SCHLESWIG/FLENSBURG. Am 1. Juni 2026 ist am Rande eines Strafprozesses vor dem Amtsgericht Flensburg eine Zuschauerin vom Sicherheitspersonal aufgefordert worden, ihre Halskette mit einem Davidstern-Anhänger abzunehmen. Dieser Vorfall ist ein bedauerliches Versehen, dem eine Unklarheit in der Kommunikation zugrunde lag.
Zum Hintergrund:
Am 1. Juni 2026 fand vor dem Amtsgericht Flensburg die Hauptverhandlung wegen des Vorwurfs der Volksverhetzung gegen einen 60-jährigen statt, nachdem dieser am 17. September 2025 in seinem Geschäft in Flensburg ein Plakat mit der Aufschrift „JUDEN haben hier Hausverbot!!!!“ aufgehängt hatte. Vor Beginn der Verhandlung wurde eine Zuschauerin aufgefordert, ihre offen getragene Halskette mit einem Anhänger in Form eines Davidsterns abzunehmen. Die Aufforderung erfolgte durch Justizpersonal im Rahmen der Einlasskontrolle, und zwar durch ein Mitglied der „Mobilen Einsatzgruppe“ (MEG) des Oberlandesgericht, die bei Bedarf das örtliche Sicherheitspersonal der Gerichte in Schleswig-Holstein unterstützt. Die Zuschauerin ist der Aufforderung nachgekommen und hat die Kette in ihrem Rucksack (der wie alle Rucksäcke vor dem Sitzungssaal abgegeben werden musste) verstaut. Die Situation war insgesamt nicht konfrontativ. Einen ausdrücklichen Widerspruch, über den die zuständige Richterin hätte entscheiden können, hat die Zuschauerin nicht erklärt.
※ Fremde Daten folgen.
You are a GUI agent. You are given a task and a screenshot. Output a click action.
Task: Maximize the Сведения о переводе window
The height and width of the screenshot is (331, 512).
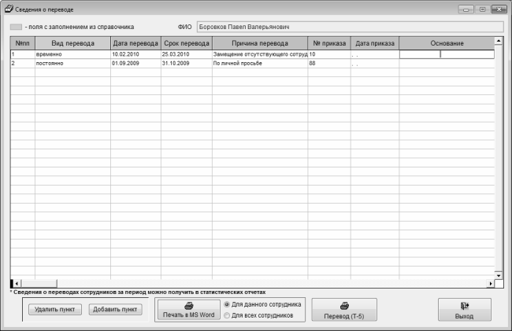tap(483, 9)
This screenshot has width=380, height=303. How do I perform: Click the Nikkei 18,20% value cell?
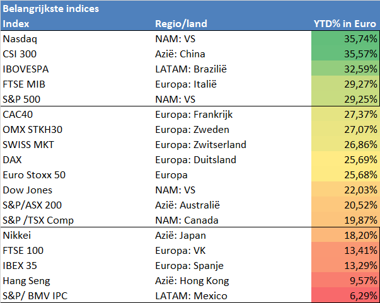[345, 235]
Grundlage für die Maßnahmen war eine Anordnung der zuständigen Richterin des Amtsgerichts Flensburg, wonach u.a. solche Gegenstände verboten waren, die „geeignet sind, die Sicherheit und Ordnung im Sitzungssaal einschließlich des Zugangsbereichs für die Öffentlichkeit durch das demonstrative Vorzeigen von Plakaten/Bannern, bedruckter Bekleidung o.ä. zu beeinträchtigen.“ Im Vorwege waren die Anordnung und die Sicherheitsmaßnahmen zwischen den Verantwortlichen besprochen worden. Dabei ist es nach bisherigen Erkenntnissen zu einer Unklarheit in der Kommunikation gekommen. Tatsächlich bestand mit der Anordnung nicht die Absicht, das dezente Tragen kleiner Schmuckstücke in Form religiöser Symbole zu untersagen.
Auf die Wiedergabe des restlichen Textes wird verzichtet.